If a line below contains the string "computer", return that line.
==================================================
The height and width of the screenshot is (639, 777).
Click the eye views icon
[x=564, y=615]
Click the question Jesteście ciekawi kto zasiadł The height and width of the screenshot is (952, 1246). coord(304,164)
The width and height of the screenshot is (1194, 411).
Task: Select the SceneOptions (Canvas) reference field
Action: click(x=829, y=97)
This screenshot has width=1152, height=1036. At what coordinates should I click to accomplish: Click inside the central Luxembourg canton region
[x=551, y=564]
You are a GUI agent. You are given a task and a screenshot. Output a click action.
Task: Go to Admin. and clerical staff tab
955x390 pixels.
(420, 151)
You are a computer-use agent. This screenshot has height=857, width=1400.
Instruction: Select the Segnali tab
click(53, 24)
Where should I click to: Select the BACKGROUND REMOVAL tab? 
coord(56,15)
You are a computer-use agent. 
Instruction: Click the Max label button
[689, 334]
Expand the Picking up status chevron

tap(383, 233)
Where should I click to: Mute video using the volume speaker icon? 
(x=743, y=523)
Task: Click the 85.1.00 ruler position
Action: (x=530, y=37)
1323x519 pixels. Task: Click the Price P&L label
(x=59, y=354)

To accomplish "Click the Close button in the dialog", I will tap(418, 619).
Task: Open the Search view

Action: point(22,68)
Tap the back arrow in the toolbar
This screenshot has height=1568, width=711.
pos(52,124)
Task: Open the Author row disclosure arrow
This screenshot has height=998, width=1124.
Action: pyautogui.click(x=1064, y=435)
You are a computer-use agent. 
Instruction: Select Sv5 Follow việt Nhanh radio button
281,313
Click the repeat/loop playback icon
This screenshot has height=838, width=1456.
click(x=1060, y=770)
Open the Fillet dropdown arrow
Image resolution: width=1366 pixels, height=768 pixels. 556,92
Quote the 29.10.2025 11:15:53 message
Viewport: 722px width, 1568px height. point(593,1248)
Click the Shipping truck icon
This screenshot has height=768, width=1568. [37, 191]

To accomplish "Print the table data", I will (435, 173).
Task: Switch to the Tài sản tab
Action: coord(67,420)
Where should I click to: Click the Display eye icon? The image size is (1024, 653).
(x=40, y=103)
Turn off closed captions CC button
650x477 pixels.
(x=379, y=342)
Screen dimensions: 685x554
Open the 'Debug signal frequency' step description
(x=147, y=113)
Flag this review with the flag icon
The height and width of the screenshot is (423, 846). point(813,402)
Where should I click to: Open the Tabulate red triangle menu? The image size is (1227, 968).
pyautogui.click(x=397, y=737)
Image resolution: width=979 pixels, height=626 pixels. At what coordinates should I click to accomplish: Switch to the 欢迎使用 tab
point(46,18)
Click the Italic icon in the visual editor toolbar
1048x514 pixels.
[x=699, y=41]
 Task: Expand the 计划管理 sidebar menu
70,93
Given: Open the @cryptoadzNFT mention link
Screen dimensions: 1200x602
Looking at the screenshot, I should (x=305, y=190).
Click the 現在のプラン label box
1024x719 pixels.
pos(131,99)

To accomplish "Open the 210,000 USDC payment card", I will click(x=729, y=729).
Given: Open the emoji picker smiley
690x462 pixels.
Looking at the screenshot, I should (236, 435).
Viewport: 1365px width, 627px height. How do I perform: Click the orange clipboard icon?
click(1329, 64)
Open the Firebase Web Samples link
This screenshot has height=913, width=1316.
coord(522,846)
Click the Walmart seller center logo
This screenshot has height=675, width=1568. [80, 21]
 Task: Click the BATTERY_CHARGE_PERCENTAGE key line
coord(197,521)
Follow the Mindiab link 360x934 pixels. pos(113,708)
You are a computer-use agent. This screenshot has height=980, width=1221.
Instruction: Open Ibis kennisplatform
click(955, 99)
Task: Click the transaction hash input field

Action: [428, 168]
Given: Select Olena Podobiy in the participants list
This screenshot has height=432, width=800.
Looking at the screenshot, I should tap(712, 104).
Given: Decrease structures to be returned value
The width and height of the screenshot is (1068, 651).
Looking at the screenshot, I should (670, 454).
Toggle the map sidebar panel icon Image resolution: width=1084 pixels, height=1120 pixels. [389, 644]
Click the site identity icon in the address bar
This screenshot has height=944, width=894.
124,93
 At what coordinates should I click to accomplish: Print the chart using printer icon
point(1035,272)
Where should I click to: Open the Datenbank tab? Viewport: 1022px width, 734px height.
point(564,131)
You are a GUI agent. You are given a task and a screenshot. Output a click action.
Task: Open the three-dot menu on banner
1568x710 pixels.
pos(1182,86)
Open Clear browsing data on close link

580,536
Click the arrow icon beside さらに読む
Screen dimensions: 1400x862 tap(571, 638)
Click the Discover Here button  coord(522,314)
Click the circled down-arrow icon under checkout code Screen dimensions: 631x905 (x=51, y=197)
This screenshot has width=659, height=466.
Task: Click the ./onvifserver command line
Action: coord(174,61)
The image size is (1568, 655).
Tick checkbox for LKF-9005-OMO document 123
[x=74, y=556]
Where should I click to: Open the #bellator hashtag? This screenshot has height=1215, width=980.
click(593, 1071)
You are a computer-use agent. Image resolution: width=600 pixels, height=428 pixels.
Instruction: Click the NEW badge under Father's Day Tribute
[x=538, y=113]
==================================================
EXERCISE SOLUTION:
You are a computer-use agent. This screenshot has height=857, width=1400.
You are a computer-use agent. 
You are a computer-use agent. 
You are a computer-use agent. This screenshot has height=980, width=1221.
You are a computer-use agent. Image resolution: width=600 pixels, height=428 pixels.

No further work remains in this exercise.